> [What to work on]
Would you please output the records exactly as they appear below?

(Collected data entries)
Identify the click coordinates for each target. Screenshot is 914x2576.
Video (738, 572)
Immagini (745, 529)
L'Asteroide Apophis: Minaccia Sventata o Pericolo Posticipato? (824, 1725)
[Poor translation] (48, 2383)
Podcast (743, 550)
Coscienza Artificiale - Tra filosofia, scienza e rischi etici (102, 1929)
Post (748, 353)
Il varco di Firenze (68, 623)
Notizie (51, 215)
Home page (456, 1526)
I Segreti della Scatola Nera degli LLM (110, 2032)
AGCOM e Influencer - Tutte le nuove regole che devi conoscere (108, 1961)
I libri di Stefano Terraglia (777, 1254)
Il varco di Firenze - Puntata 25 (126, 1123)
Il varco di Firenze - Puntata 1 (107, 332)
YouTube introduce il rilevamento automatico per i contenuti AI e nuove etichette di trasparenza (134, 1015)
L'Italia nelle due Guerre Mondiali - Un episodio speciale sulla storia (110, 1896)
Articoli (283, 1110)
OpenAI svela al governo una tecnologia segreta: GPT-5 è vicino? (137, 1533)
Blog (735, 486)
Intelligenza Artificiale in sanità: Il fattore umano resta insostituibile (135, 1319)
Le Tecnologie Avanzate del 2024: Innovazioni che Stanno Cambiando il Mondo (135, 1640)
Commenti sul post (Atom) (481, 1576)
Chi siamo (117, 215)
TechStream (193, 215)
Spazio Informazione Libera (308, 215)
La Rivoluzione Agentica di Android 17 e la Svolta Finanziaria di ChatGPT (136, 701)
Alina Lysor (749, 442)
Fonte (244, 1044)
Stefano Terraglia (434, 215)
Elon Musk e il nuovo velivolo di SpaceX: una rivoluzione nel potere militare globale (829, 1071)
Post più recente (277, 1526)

> [Task output]
Identify the click coordinates for each target. Screenshot is 914x2576.
Video (738, 572)
Immagini (745, 529)
L'Asteroide Apophis: Minaccia Sventata o Pericolo Posticipato? (824, 1725)
[Poor translation] (48, 2383)
Podcast (743, 550)
Coscienza Artificiale - Tra filosofia, scienza e rischi etici (102, 1929)
Post (748, 353)
Il varco di Firenze (68, 623)
Notizie (51, 215)
Home page (456, 1526)
I Segreti della Scatola Nera degli LLM (110, 2032)
AGCOM e Influencer - Tutte le nuove regole che devi conoscere (108, 1961)
I libri di Stefano Terraglia (777, 1254)
Il varco di Firenze - Puntata 25 (126, 1123)
Il varco di Firenze - Puntata 1 (107, 332)
YouTube introduce il rilevamento automatico per i contenuti AI e nuove etichette di trasparenza (134, 1015)
L'Italia nelle due Guerre Mondiali - Un episodio speciale sulla storia (110, 1896)
Articoli (283, 1110)
OpenAI svela al governo una tecnologia segreta: GPT-5 è vicino? (137, 1533)
Blog (735, 486)
Intelligenza Artificiale in sanità: Il fattore umano resta insostituibile (135, 1319)
Le Tecnologie Avanzate del 2024: Innovazioni che Stanno Cambiando il Mondo (135, 1640)
Commenti sul post (Atom) (481, 1576)
Chi siamo (117, 215)
TechStream (193, 215)
Spazio Informazione Libera (308, 215)
La Rivoluzione Agentica di Android 17 e la Svolta Finanziaria di ChatGPT (136, 701)
Alina Lysor (749, 442)
Fonte (244, 1044)
Stefano Terraglia (434, 215)
Elon Musk e il nuovo velivolo di SpaceX: una rivoluzione nel potere militare globale (829, 1071)
Post più recente (277, 1526)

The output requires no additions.